# Problema da risolvere:
Secondo il testo sul Natale ecosostenibile, quanto si risparmia usando luci al LED in casa e sull'albero?

# Testo della pagina:
****************

Natale ecosostenibile: i consigli di Greenpeace

Rendere il Natale ecosostenibile è possibile, e anche facile. Gabriele Salari di Greenpeace ci dà qualche consiglio utile.

Questa mattina in Good Morning Kiss Kiss abbiamo parlato di Natale e di come renderlo ecosostenibile.

Per darci qualche utile consiglio, è intervenuto Gabriele Salari di Greenpeace:

«Per prima cosa, per andare a fare qualche acquisto suggerisco di lasciare a casa la macchina e andare a piedi o in bicicletta. A tavola rinunciamo al monouso, le cose di plastica e anche quelle compostabili non vanno bene. Riduciamo l’impatto ambientale e usiamo i piatti di porcellana e le posate di acciaio. Accertarsi che le luci (sia di casa che dell’albero) siano al LED, così si risparmia dal 50 all’80% e si aiuta l’ambiente. Per la sera del 24 dicembre solitamente si mangia il pesce: suggerisco di comprare il pesce fresco e locale. Lasciamo stare il tonno, il pesce spada, il salmone, i gamberi, che hanno un alto impatto ambientale. Per tutto ciò che mettiamo a tavola, cerchiamo di preferire il locale, i mercatini e il Km 0. Anche frutta e verdura di stagione. Inoltre, Greenpeace consiglia sempre, non solo a Natale, di diminuire il consumo di carne, latte e derivati, e di preferire piatti vegetariani e vegani. Per i regali, preferiamo cose che effettivamente saranno utili e sfruttate, altrimenti meglio non comprarle. Cerchiamo di comprare il giusto e non buttiamo le cose “rotte” senza prima aver cercato di aggiustarle. Anche per quanto riguarda i trucchi bisogna prestare attenzione: a volte contengono frammenti di plastica e, questa plastica poi va a finire in mare e viene mangiata dai pesci. Fare anche attenzione agli imballaggi: si possono fare pacchetti carini senza fare troppi sprechi. Ultimo punto, ma forse il più importante: ognuno di noi può fare qualcosa per il pianeta, insieme siamo più forti.»

****************

[Elementi del dataset salvati]
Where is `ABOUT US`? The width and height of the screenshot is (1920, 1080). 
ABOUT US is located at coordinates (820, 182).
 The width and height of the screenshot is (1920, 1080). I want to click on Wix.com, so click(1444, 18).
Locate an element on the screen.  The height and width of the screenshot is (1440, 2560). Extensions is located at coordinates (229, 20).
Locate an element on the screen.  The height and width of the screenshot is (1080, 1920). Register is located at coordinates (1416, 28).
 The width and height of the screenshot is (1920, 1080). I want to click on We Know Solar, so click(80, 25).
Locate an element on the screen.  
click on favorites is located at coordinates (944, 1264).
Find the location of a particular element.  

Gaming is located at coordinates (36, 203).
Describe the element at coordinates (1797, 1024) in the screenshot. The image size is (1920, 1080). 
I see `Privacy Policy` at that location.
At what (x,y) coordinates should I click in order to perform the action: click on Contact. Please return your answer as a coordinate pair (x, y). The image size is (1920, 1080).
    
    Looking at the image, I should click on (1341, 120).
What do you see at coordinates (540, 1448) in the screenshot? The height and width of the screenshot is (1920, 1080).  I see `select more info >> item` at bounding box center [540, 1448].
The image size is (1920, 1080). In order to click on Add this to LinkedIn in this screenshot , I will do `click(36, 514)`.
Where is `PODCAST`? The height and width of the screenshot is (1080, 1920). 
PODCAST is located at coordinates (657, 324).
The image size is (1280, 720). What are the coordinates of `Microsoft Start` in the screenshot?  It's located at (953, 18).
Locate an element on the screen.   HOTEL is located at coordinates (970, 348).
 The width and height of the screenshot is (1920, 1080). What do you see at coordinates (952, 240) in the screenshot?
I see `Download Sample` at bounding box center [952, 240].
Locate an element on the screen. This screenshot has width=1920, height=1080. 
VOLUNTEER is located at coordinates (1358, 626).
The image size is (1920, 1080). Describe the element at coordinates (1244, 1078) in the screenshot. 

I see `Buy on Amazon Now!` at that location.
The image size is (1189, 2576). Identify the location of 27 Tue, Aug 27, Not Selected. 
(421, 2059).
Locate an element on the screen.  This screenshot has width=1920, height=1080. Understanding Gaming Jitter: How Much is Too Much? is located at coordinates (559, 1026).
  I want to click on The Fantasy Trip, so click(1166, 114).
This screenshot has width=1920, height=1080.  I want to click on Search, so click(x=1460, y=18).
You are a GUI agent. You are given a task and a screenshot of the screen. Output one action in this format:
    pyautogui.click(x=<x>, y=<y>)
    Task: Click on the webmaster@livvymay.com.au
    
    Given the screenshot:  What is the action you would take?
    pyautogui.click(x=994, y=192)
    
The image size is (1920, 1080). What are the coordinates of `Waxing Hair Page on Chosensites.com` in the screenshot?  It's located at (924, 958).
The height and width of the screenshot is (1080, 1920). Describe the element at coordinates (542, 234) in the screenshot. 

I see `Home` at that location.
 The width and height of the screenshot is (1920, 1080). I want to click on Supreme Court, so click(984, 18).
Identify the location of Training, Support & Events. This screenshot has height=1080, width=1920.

****************

# Soluzione scritta:
Si risparmia dal 50 all'80%.